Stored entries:
◇ ◇ ◇
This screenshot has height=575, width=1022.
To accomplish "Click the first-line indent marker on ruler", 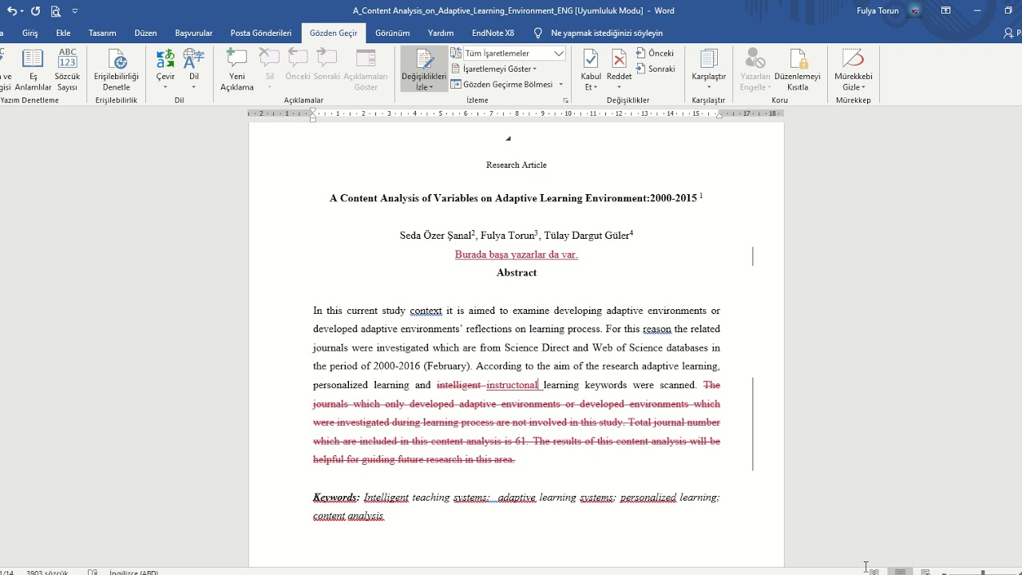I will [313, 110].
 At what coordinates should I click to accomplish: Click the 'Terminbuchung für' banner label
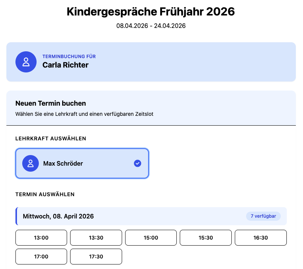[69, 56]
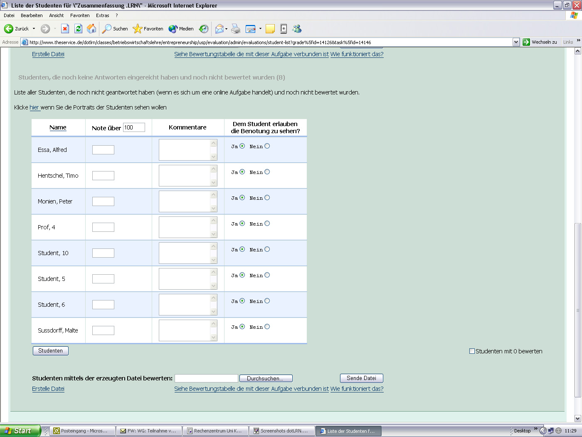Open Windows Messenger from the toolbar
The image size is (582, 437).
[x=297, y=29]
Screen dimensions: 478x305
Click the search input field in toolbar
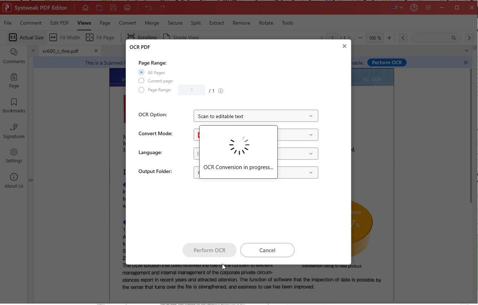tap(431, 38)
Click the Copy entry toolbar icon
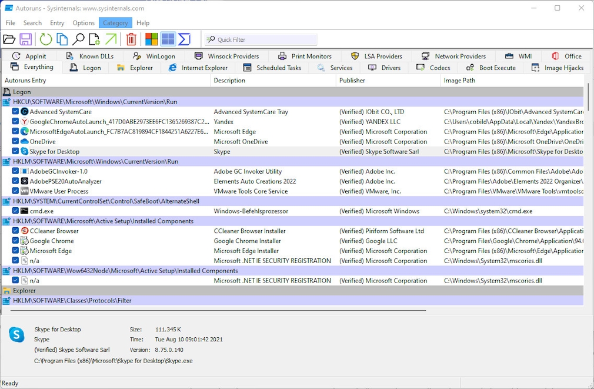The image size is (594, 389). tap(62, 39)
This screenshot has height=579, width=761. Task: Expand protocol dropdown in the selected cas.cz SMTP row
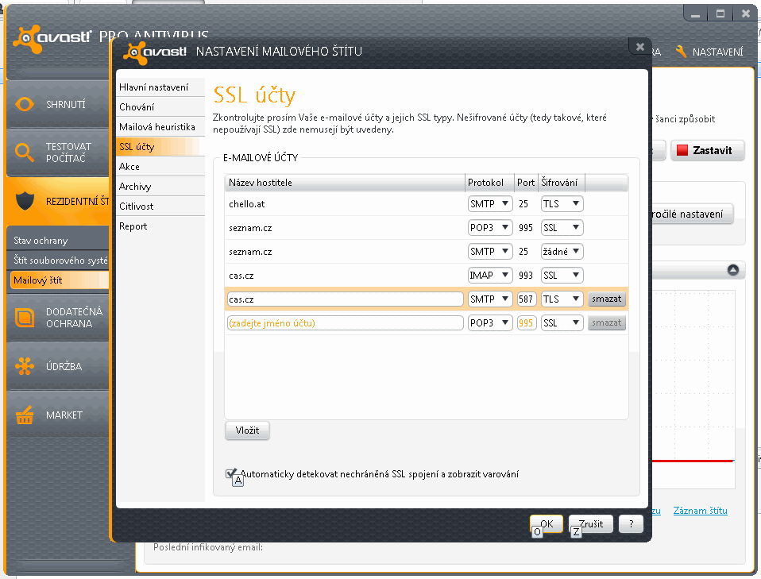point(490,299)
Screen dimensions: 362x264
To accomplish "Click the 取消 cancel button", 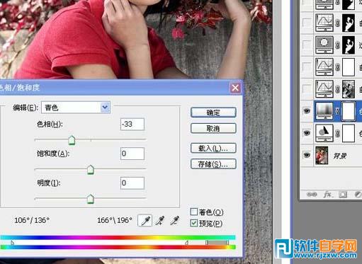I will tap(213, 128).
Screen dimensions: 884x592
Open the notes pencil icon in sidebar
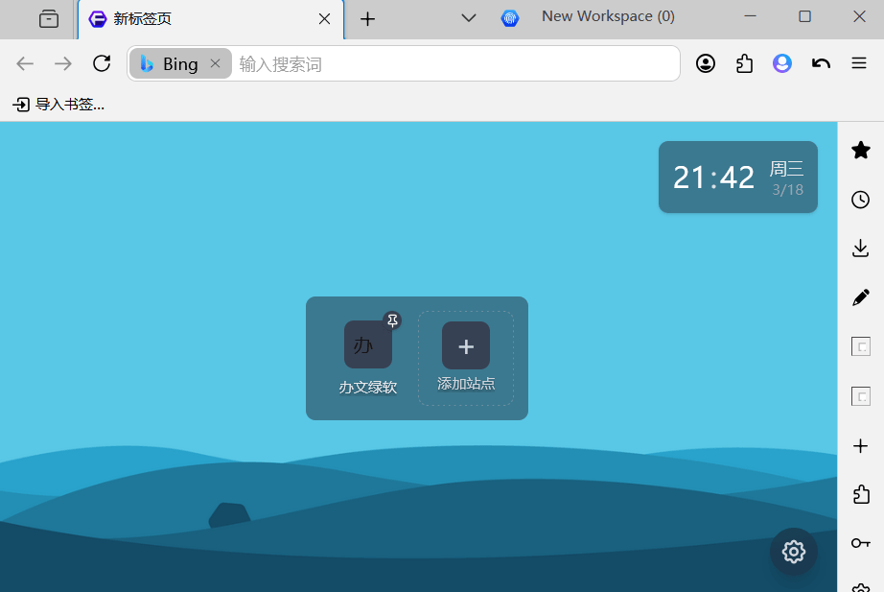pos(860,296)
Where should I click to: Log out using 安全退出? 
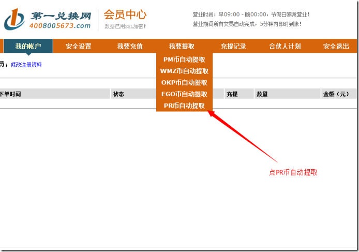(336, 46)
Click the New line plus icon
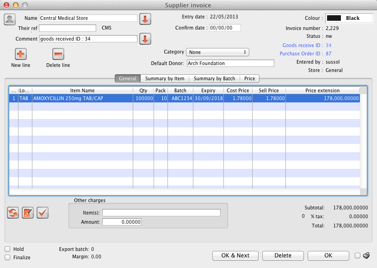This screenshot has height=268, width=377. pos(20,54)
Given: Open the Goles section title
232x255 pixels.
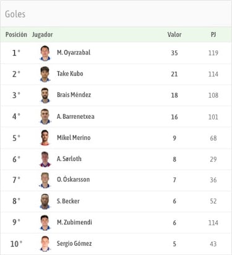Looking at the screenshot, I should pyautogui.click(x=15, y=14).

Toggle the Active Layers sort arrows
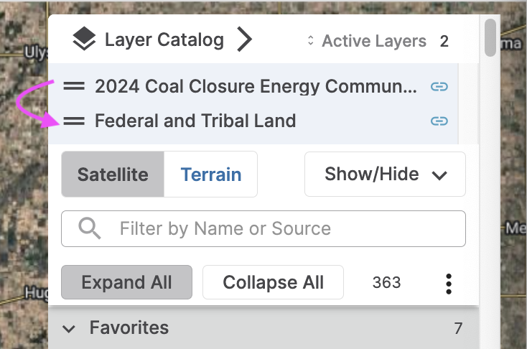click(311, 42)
◇ ◇ ◇
Task to carry out:
All lines of the records containing "dimensions" should be shown.

Exercise output:
Screen dimensions: 478x305
Screen dimensions: 362x264
Screen dimensions: 884x592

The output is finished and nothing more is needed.